Canta con cinco puntos o menos, pero una mano más baja te lo vuelve en contra.
Un juego israelí que se extendió por los albergues de mochileros y hoy se juega en todo el mundo. Canta yaniv cuando tu mano sea lo bastante pequeña, y confía en que nadie tenga menos.
Una baraja de 52 cartas, normalmente con dos comodines. Cinco cartas a cada uno.
As 1, números su valor, figuras 10, comodín 0. Solo importa el total.
Descarta, y después roba. Puedes descartar:
Una carta suelta. Un conjunto de dos o más cartas del mismo valor. Una escalera de tres o más cartas consecutivas del mismo palo.
Después roba la carta de arriba del mazo, o una de las que acaba de descartar el jugador anterior: puedes tomar cualquiera de los dos extremos de una escalera que haya bajado.
Al principio de tu turno, si tu mano suma siete o menos (cinco en algunas mesas), puedes cantar yaniv.

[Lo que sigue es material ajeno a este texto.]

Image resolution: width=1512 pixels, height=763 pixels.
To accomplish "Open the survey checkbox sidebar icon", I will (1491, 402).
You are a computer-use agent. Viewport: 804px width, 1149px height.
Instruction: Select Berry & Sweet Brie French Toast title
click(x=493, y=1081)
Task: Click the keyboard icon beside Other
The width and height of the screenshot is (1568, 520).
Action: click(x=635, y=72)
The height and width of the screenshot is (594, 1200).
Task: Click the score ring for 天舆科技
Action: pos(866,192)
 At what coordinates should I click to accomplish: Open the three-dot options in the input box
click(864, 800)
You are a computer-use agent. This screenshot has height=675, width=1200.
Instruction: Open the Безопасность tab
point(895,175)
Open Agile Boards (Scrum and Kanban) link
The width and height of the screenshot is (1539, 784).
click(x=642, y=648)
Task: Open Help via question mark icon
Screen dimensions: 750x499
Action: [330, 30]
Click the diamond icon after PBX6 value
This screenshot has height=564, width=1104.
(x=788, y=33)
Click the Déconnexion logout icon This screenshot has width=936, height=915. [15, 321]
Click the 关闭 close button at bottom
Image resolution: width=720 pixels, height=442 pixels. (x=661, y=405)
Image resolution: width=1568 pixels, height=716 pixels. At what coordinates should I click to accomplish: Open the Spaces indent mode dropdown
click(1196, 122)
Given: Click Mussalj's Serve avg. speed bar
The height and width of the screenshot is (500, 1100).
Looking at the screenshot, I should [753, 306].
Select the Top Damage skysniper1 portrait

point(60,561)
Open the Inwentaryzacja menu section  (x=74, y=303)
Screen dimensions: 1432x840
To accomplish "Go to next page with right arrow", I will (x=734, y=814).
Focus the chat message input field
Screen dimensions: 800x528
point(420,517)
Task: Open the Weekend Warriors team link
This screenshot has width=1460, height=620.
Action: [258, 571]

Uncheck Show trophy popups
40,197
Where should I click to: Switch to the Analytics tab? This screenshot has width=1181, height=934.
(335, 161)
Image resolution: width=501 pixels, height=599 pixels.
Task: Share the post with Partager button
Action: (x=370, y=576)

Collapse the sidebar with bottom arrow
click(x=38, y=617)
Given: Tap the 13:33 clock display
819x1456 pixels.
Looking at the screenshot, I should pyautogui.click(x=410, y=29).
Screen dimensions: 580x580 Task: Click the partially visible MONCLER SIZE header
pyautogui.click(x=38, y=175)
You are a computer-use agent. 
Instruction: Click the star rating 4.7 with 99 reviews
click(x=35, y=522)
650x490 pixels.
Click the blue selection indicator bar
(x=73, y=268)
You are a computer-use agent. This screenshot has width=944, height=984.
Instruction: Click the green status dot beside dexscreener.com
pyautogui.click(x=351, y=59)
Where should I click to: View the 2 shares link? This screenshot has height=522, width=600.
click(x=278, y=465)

Se descubren todas las manos.
Si la tuya es la más baja, sumas cero y todos los demás suman el total de su mano.
Si alguien tiene un total igual o menor, te ha hecho assaf. Te llevas 30 puntos de penalización más tu propia mano, y esa persona suma cero. Ahí está toda la tensión del juego: cantar con siete cuando quedan tres jugadores robando es una apuesta.
Los jugadores acumulan puntos y gana el total más bajo. Se juega a 100 o 200.
Al llegar exactamente a 50 o 100 puntos, tu marcador se reduce a la mitad: el único golpe de suerte que puede salvar a un jugador que va perdiendo, y un motivo para buscarlo a propósito.